- [WHAT THIS TASK INVOLVES]: Everything in the data below is left aside except the lines from the one containing "This screenshot has height=503, width=938." through the one containing "Given: Open the 更新日時 date dropdown"; repeat those exactly.

- [MATERIAL FOR THIS EXERCISE]:
------------------------

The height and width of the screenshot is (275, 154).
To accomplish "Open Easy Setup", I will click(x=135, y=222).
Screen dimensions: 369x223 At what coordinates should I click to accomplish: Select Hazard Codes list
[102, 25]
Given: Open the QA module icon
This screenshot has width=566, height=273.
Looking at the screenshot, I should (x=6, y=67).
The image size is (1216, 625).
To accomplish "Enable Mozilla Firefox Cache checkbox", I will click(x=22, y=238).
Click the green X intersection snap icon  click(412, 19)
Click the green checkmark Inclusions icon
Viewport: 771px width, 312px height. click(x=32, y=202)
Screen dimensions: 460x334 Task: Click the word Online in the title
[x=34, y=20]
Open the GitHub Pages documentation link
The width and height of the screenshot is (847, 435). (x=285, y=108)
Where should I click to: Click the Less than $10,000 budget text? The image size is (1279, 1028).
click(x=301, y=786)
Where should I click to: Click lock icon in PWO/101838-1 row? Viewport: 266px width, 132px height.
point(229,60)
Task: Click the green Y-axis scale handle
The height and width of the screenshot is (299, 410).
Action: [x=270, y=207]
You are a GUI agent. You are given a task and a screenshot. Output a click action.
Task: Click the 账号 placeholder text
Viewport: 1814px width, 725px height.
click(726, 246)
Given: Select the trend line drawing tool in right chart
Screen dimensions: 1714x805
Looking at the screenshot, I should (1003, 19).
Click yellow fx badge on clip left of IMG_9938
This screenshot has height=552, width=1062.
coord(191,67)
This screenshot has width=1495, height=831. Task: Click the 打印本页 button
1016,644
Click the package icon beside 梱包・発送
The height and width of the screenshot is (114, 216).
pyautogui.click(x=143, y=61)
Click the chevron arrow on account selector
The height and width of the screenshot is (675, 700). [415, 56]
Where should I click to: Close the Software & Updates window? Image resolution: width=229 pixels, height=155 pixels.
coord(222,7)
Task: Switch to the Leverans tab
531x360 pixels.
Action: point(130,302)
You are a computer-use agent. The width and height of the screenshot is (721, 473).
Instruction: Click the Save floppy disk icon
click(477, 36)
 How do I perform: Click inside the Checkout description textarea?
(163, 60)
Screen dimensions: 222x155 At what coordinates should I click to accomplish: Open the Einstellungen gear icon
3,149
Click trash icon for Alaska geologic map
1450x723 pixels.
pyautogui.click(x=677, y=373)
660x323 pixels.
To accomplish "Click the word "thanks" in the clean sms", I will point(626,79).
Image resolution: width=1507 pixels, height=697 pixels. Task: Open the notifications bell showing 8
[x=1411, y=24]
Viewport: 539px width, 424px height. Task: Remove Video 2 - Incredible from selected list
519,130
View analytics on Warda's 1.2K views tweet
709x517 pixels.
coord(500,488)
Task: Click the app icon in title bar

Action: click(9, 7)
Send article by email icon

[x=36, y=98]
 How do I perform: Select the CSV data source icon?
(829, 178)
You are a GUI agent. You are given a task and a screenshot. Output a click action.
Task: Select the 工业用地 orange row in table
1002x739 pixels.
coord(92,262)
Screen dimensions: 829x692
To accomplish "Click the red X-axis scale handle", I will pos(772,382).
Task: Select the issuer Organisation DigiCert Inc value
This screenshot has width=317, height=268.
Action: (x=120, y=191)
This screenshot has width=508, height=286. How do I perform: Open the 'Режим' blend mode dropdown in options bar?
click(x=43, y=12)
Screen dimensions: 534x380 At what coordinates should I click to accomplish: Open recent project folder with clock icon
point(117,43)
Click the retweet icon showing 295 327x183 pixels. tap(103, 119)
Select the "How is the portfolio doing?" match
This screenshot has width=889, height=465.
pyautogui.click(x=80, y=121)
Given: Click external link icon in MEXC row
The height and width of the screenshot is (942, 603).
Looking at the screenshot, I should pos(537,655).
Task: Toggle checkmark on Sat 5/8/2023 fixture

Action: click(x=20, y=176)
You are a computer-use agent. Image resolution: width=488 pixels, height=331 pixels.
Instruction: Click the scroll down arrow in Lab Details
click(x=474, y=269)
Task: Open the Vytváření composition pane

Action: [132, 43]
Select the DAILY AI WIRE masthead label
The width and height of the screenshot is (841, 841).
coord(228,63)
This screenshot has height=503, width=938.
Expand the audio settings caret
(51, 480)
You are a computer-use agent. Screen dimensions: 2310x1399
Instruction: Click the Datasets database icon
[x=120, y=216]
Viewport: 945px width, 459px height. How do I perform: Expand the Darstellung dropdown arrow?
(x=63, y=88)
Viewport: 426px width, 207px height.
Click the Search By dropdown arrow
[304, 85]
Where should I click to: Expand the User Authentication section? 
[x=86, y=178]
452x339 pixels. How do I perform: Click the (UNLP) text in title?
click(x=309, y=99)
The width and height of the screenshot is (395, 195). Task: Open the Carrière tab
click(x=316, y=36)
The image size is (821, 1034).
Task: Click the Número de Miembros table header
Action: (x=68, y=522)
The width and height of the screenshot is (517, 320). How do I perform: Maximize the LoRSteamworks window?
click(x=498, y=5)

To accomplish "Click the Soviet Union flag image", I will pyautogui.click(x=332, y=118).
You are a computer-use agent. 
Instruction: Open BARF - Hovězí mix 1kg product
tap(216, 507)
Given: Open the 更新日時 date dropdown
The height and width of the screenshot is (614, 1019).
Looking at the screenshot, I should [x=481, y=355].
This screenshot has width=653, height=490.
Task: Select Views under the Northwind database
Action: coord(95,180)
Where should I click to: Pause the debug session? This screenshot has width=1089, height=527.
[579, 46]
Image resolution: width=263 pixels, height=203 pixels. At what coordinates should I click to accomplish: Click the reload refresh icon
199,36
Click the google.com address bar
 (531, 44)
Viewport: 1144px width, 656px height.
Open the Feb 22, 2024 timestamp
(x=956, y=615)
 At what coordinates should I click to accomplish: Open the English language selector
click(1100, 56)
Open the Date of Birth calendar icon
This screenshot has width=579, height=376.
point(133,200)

------------------------

- [WRITTEN REPLY]:
This screenshot has height=503, width=938.
Expand the audio settings caret
(51, 480)
You are a computer-use agent. Screen dimensions: 2310x1399
Instruction: Click the Datasets database icon
[x=120, y=216]
Viewport: 945px width, 459px height. How do I perform: Expand the Darstellung dropdown arrow?
(x=63, y=88)
Viewport: 426px width, 207px height.
Click the Search By dropdown arrow
[304, 85]
Where should I click to: Expand the User Authentication section? 
[x=86, y=178]
452x339 pixels. How do I perform: Click the (UNLP) text in title?
click(x=309, y=99)
The width and height of the screenshot is (395, 195). Task: Open the Carrière tab
click(x=316, y=36)
The image size is (821, 1034).
Task: Click the Número de Miembros table header
Action: (x=68, y=522)
The width and height of the screenshot is (517, 320). How do I perform: Maximize the LoRSteamworks window?
click(x=498, y=5)

To accomplish "Click the Soviet Union flag image", I will pyautogui.click(x=332, y=118).
You are a computer-use agent. 
Instruction: Open BARF - Hovězí mix 1kg product
tap(216, 507)
Given: Open the 更新日時 date dropdown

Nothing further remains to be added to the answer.